Mary Miles Minter: The Child Star At The Heart Of A Scandal

September 13, 2022

On February 2, 1922, William Desmond Taylor, one of the better-known directors of the silent era was found murdered in his Los Angeles house. One of the central characters in his unsolved murder was Mary Miles Minter, who had gotten her start as a child actress, and performed in 53 films during her short career.  

Mary Miles Minter in 1917. Source: (Wikipedia/colorized).

Born in 1902, in Shreveport, Louisiana, Mary Miles Minter’s birth name was Juliet Reilly. Her mother, Lily Pearl Miles, was also an actress, whose stage name was Charlotte Shelby. Minter got her start acting after she followed her older sister, Margaret Shelby, to an audition, when Minter was five. At the time, Chicago child labor laws would have forbidden her from acting, so her mother used her deceased older sister’s birth certificate to get around them. She debuted in 1912 in the short film The Nurse. In her next film, The Fairy and the Waif (1915), she starred as the fairy, Viola Drayton. In 1916, when she was 15, she “married” one of her directors, James Kirkwood Sr., although there was no clergy present. She got pregnant, and her mother paid for her to have an abortion, after which the relationship ended.

The Unsolved Murder That Helped To End Her Career

Starring as Anne in Anne of Green Gables. Source: (IMDb/colorized).

Her acting career grew steadily after The Fairy and the Waif although her ability was disputed. One director she worked with, Edward Sloman, stated that “Without a doubt, she was the best-looking youngster I ever saw, and the lousiest actress,” but not everyone felt that way. One film historian believed that if more of her films had survived and if her career had not been cut short, she may have been ranked among the greats. The photogenic young actress played demure young women, and was in a number of films before, playing Anne Shirley in Anne of Green Gables (1919). During the filming of Anne of Green Gables, she met William Desmond Taylor, who was directing the film.
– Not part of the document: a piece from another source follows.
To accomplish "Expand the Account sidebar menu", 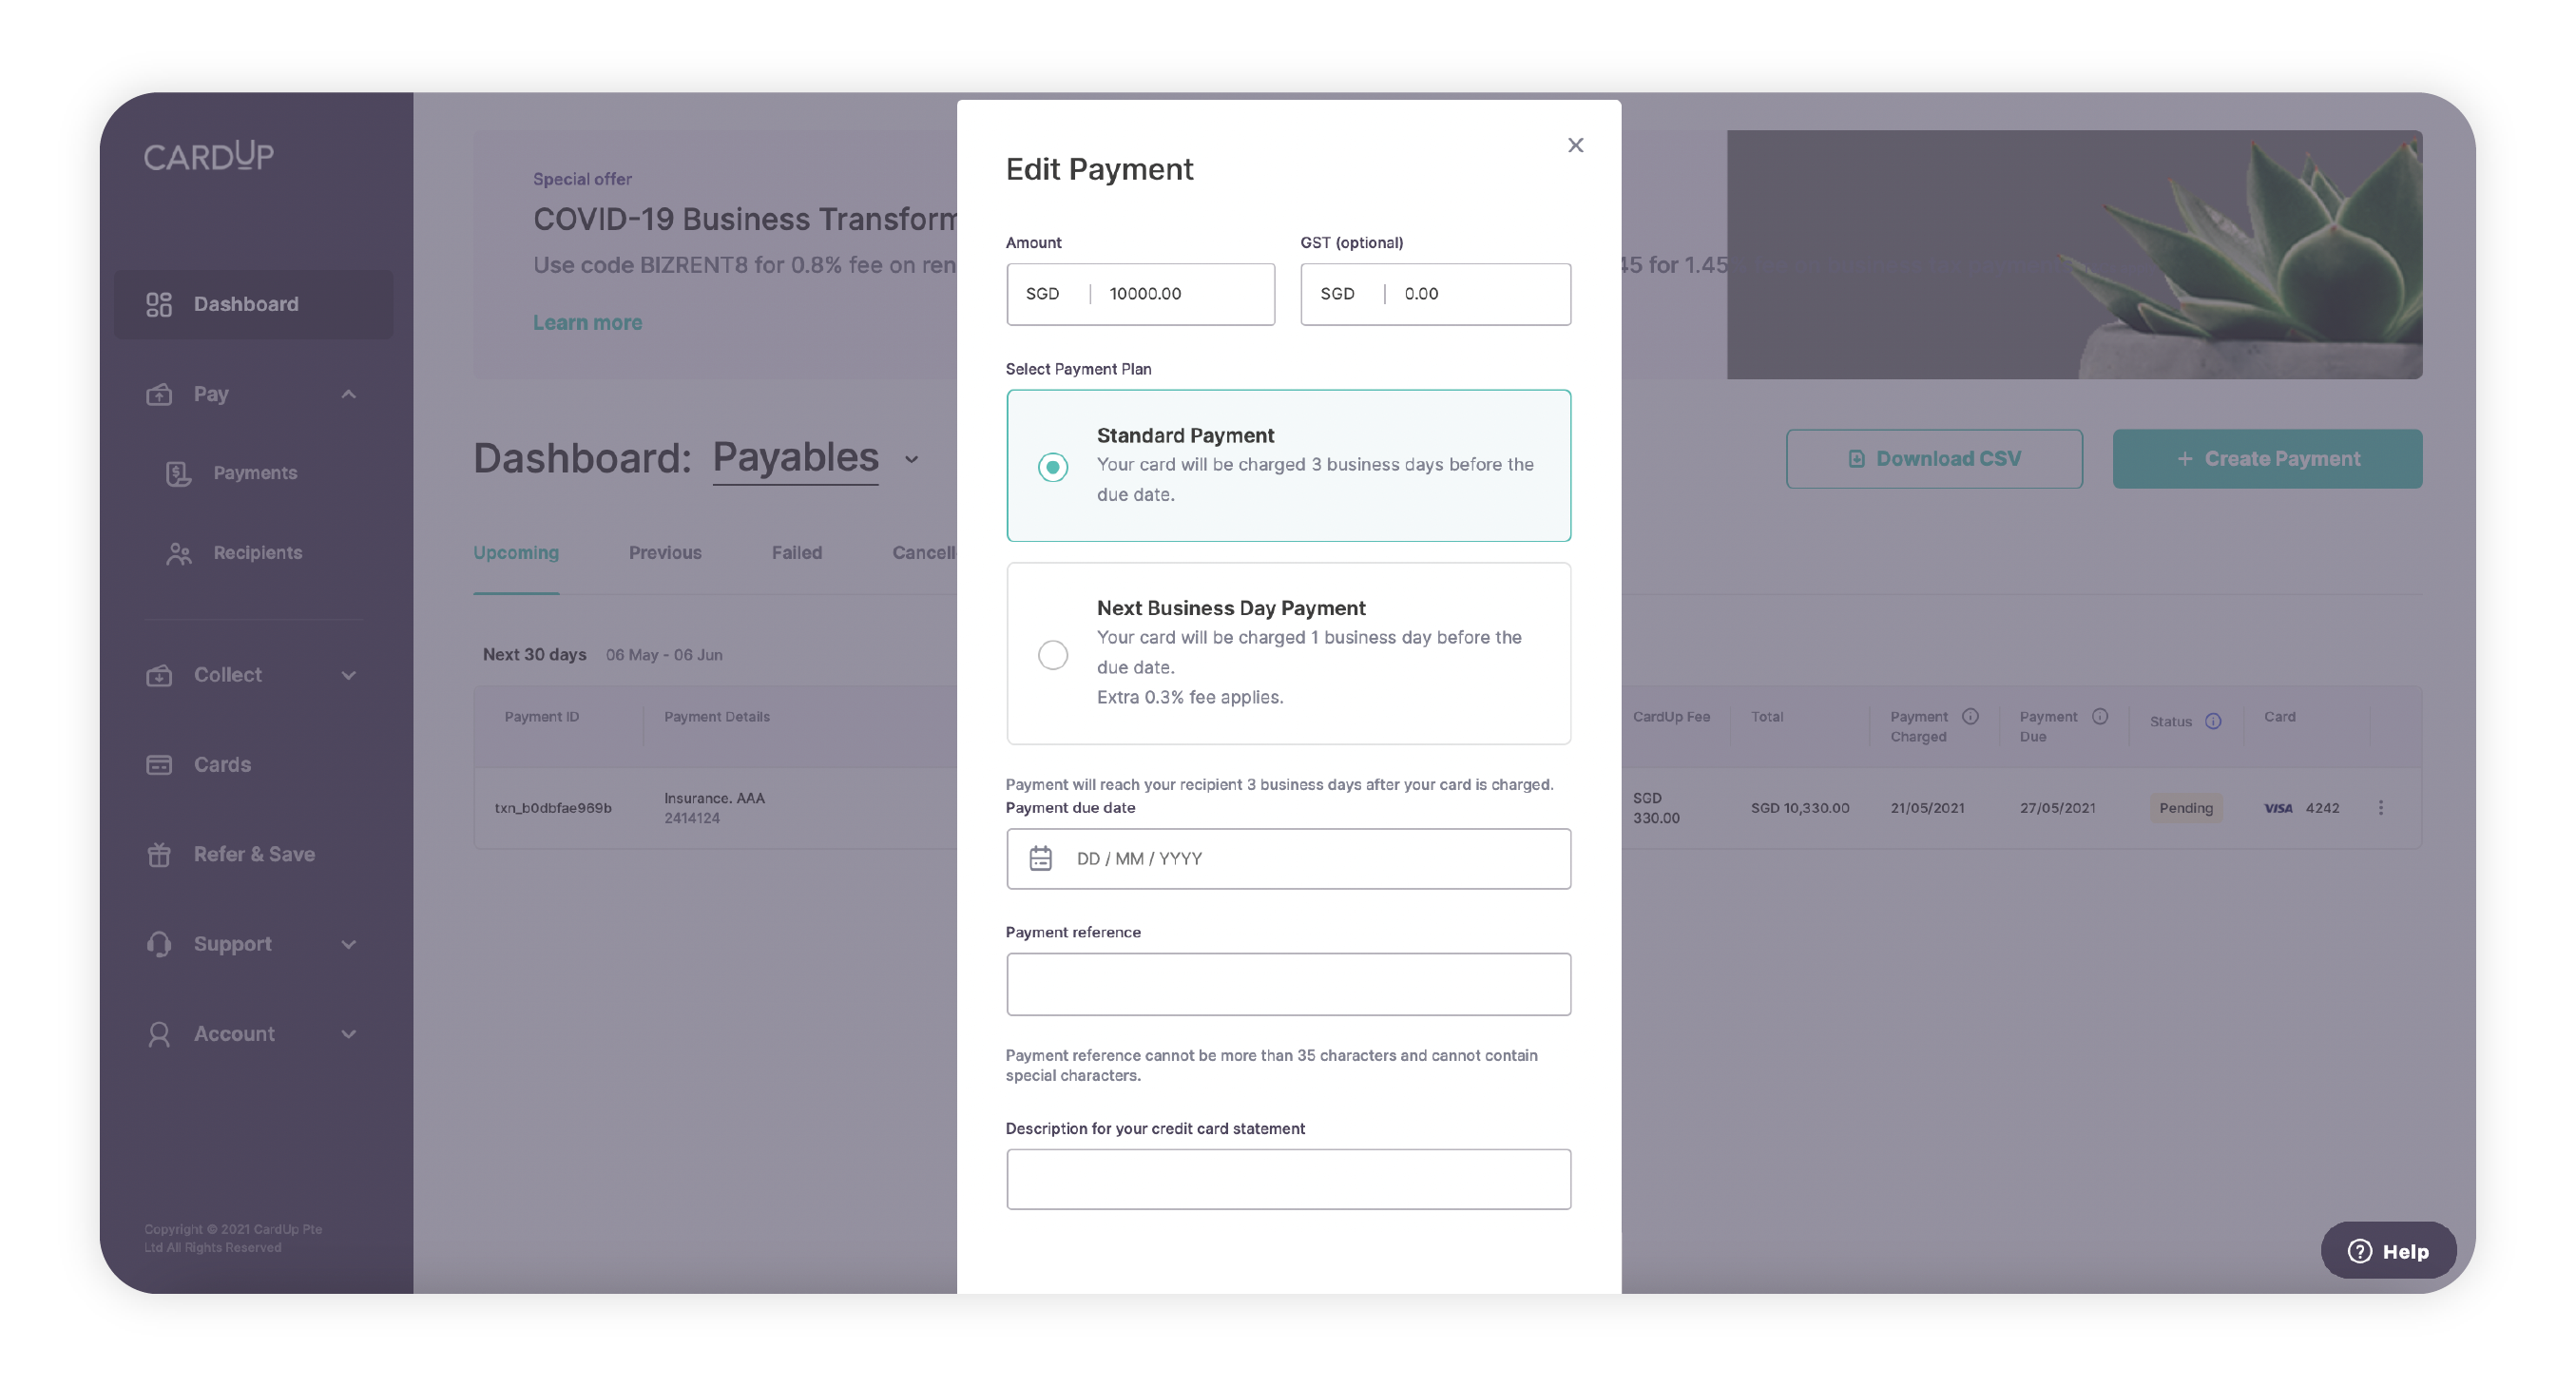I will (348, 1034).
She was 17 at the time, and she had grown up fatherless; Taylor mentored her, and supposedly a romance began, or at least that’s what Minter claimed. Several people who knew them both said that Taylor never reciprocated her feelings.

With Taylor’s 1922 murder, Minter found herself at the heart of a scandal. According to newspapers, love letters written by Minter had been found in Taylor’s bungalow, although later they were shown to be written in 1919. However, the fact that she was romantically associated with Taylor created fodder for the media. Her mother also found herself embroiled in the mess. Taylor was shot in the back by a small-caliber pistol; allegedly, Charlotte Shelby’s gun was a .38 caliber pistol with unusual bullets. These bullets were similar to those that killed Taylor. Additionally, Shelby’s maid reported that Shelby left the house the night of Taylor’s murder with a gun. The murder weapon was never found, and Shelby reportedly threw the gun into a Louisiana bayou when the information about the gun became public.